In this accelerated calendar case, appellant, William Parke, challenges a decision of the Geauga County Court of Common Pleas, Probate Division.
The decedent, Betty Carpenter, died testate on January 13, 1996, in Geauga County. Her will and codicil were admitted for probate on January 16, 1996, and appellant, Carpenter's nephew, was appointed executor of the estate in accordance with the will. In her will, Carpenter's tangible and intangible personal property were bequeathed to various individuals and organizations. Item V of the will directed that “any real estate [Carpenter] own[ed] at the time of [her] death be sold and that the proceeds be given to [appellant,] WILLIAM PARKE * * *.” The residuary of the decedent's estate was to be divided equally between appellant and his niece, Darcey Parke, Carpenter's grandniece.
Carpenter owned only one parcel of real property at the time of her death, her homestead, which was in a terrible state of disrepair. To be salable, the home required substantial repairs and renovations. Appellant expended approximately $11,500 of his own funds to have the repairs done. He did not request reimbursement from the estate. The mortgage and various expenses relating to the home were paid with estate funds during the pendency of its repair and sale.
When appellant filed his first partial executor's account, Ms. Parke objected to the use of estate funds for payment of expenses relating to the home, claiming that Carpenter essentially devised the property to appellant and, pursuant to R.C. 2113.52, appellant was required to utilize his own funds for these items. The probate court agreed and ordered appellant to reimburse the estate $7,665.55 for the expenses.
Appellant timely appealed and raises one assignment of error for our consideration:
“The trial court erred in holding that William Parke must reimburse the estate of Betty Carpenter in the amount of $7,665.55 from the proceeds of the sale of decedent's real estate.”
Ms. Parke has failed to file a brief and, thus, we are permitted to take appellant's statement of the facts and issues as true and reverse the probate court's decision “if appellant's brief reasonably appears to sustain such action.” App.R. 18(C).

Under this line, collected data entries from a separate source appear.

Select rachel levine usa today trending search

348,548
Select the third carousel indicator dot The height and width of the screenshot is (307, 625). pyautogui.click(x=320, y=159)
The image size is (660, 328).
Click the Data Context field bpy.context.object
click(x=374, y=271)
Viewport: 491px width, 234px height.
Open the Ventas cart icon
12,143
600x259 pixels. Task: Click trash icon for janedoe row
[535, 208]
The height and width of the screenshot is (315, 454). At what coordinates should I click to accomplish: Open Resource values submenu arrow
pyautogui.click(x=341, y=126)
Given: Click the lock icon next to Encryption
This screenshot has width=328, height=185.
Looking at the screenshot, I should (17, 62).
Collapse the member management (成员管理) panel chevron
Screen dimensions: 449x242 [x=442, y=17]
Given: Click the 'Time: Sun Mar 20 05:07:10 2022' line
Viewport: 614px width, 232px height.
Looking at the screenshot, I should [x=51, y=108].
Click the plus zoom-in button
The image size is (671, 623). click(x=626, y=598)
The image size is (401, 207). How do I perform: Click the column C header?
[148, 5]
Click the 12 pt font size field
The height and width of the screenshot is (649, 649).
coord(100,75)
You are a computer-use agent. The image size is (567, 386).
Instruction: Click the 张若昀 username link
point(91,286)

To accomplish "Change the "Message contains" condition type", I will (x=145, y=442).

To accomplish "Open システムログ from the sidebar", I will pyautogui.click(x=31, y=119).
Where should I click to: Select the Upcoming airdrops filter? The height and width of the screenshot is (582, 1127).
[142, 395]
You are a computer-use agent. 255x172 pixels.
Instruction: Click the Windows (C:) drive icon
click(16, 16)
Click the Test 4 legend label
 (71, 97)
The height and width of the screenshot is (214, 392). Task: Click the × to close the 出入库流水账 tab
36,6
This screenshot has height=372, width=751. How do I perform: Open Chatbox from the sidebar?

Appellant claims that the trial court erred in concluding that he was not permitted to use estate funds to cover expenses of managing the real property.
R.C. 2113.52 provides that when a testator devises a parcel of real property to a beneficiary, the beneficiary takes the property subject to its encumbrances, such as tax liens and mortgages. This rule is premised upon the fact that at the moment the testator dies, the real property immediately passes to the beneficiary and the estate never possesses an interest in it. Thus, the beneficiary, if he or she wishes to retain the property, is responsible for any expenses associated with the management of the property.
Item V of Carpenter's will, however, does not devise any interest in her homestead to appellant as a beneficiary of her estate. The Supreme Court of Ohio encountered a similar testamentary disposition in Richey v. Johnson (1876), 30 Ohio St. 288, 1876 WL 186. The will provided that the executors of the decedent's estate were to sell his farm after his wife's death and divide the proceeds equally between the decedent's siblings and their heirs. The court concluded this was not a devise of the real estate.
“The thing to be distributed was money, not land. * * * [T]he gift is therefore to be regarded as a bequest of personalty, and not as a devise of land. It makes no difference that the fund to be distributed is the proceeds of that which was land at the date of the will, or at the testator's death. The bequest is nevertheless a legacy * * *. A court of equity will regard the subject-matter as having the new character which the testator has impressed upon it by an unconditional order for its conversion. The courts of England uniformly act upon this doctrine, and the same rule obtains in most of the states of this country, and has been frequently recognized in this state.” (Emphasis added.) Id. at 293.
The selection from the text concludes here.